TL;DR: Preseason is an open-source benchmark that monitors which tools LLMs recommend across a panel of vibe-coding prompts, letting you see real-world AI tooling trends as they evolve.

Source and Accuracy Notes

What Is Preseason?

Preseason fills a gap that vibe-coding enthusiasts and AI tooling researchers have felt for a while: which tools are LLMs actually recommending in practice, not just which ones are popular on GitHub or Hacker News?

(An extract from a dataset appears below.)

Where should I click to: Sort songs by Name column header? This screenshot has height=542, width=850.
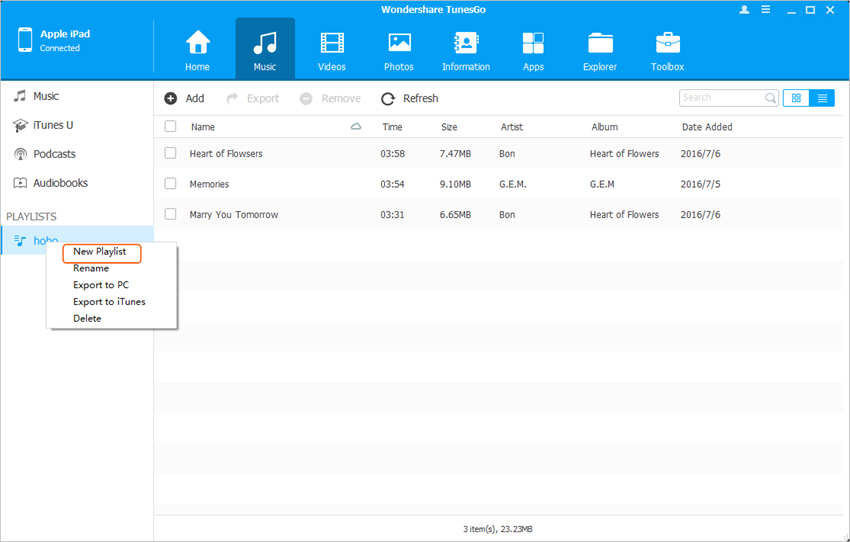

The platform runs a frozen panel of vibe-coding prompts — ranging from beginner-friendly tasks to expert-engineer complexity — and tracks what tools models like GPT-4o, Claude, Gemini, and others suggest. It is not a static survey. The rankings update as models evolve and new tools enter the ecosystem.

Key differentiators:

  • Real LLM behavior, not self-reported preferences — Preseason observes what models actually output when given a prompt
  • Skill-level stratification — beginner, intermediate, and expert prompts are evaluated separately
  • Open-source — benchmarks and methodology are publicly available

Setup Workflow

Preseason is a web-based benchmark. No installation required.

Step 1: Browse the Benchmark

Visit https://www.preseason.ai and explore the current rankings. Each tool shows:

  • Recommendation frequency across the prompt panel
  • Performance breakdown by skill level
  • Trend lines over recent model updates

Step 2: Filter by Prompt Type

Use the category filters to narrow results to your use case:

  • Fitness tracking app
  • Social media platform
  • AI Revenue Ops copilot
  • Online learning platform
  • And more

Step 3: Submit a New Prompt

If your tool or use case is not covered, submit a prompt through the site to expand the benchmark panel.

Deeper Analysis

How the Benchmark Works

Preseason maintains a set of “frozen” prompts — fixed prompts that do not change between runs. When a new model version or tool update is evaluated, the same prompts are used, ensuring fair comparisons.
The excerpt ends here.